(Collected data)
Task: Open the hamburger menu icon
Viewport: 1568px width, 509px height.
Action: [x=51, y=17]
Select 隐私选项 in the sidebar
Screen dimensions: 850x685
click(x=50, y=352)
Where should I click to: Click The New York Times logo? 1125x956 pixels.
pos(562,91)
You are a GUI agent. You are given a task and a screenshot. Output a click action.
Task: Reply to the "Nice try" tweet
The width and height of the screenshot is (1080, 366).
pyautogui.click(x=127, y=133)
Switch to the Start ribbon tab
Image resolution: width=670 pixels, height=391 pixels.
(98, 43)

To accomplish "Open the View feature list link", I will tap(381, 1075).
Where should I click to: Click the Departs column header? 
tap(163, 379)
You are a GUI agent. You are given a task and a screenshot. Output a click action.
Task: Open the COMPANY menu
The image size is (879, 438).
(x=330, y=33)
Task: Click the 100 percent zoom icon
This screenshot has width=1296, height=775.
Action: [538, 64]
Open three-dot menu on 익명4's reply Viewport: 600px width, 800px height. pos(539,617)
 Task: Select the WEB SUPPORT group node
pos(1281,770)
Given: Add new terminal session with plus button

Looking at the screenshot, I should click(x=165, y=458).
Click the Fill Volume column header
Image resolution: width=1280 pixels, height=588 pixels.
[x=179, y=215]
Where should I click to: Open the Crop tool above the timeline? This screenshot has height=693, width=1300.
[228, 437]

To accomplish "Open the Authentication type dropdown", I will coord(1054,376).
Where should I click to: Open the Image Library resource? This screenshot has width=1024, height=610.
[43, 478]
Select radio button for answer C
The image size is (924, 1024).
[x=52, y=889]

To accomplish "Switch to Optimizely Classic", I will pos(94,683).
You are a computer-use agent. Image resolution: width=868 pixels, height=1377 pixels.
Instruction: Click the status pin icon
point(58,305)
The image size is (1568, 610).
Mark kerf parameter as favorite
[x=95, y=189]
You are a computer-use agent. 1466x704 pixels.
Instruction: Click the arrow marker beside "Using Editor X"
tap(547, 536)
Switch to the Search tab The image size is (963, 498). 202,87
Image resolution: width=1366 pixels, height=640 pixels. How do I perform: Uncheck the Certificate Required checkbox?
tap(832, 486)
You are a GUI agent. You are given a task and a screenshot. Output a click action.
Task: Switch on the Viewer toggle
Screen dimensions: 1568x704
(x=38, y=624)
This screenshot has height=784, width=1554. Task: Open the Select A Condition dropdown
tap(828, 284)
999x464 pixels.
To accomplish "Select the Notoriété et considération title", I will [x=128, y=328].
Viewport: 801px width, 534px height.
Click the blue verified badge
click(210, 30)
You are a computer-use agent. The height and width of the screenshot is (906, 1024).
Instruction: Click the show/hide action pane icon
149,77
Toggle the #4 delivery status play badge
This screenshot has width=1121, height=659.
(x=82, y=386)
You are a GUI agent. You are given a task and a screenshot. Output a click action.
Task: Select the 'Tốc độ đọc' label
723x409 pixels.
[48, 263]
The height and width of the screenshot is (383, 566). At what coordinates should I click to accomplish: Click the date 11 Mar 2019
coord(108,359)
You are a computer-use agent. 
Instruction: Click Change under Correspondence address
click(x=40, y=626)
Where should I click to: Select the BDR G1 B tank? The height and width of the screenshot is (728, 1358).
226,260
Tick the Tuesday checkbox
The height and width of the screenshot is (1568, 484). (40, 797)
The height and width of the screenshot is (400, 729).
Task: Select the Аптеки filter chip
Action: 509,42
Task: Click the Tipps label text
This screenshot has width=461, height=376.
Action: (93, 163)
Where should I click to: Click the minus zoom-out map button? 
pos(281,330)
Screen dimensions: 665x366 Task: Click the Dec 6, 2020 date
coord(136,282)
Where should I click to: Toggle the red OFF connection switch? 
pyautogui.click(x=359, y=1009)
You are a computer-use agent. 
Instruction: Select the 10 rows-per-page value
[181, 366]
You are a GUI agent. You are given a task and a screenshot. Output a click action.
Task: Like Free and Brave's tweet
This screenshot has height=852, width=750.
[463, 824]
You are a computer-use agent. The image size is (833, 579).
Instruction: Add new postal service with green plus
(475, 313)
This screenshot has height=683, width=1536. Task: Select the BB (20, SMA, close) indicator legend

** INSTRUCTIONS FOR THE TASK **
Every line above with the string "computer" in it should be copied into the answer.

** EXERCISE SOLUTION **
You are a computer-use agent. Image resolution: width=868 pixels, height=1377 pixels.
You are a computer-use agent. 1466x704 pixels.
You are a computer-use agent. The height and width of the screenshot is (906, 1024).
You are a computer-use agent. 
You are a computer-use agent. 
You are a computer-use agent. The image size is (833, 579).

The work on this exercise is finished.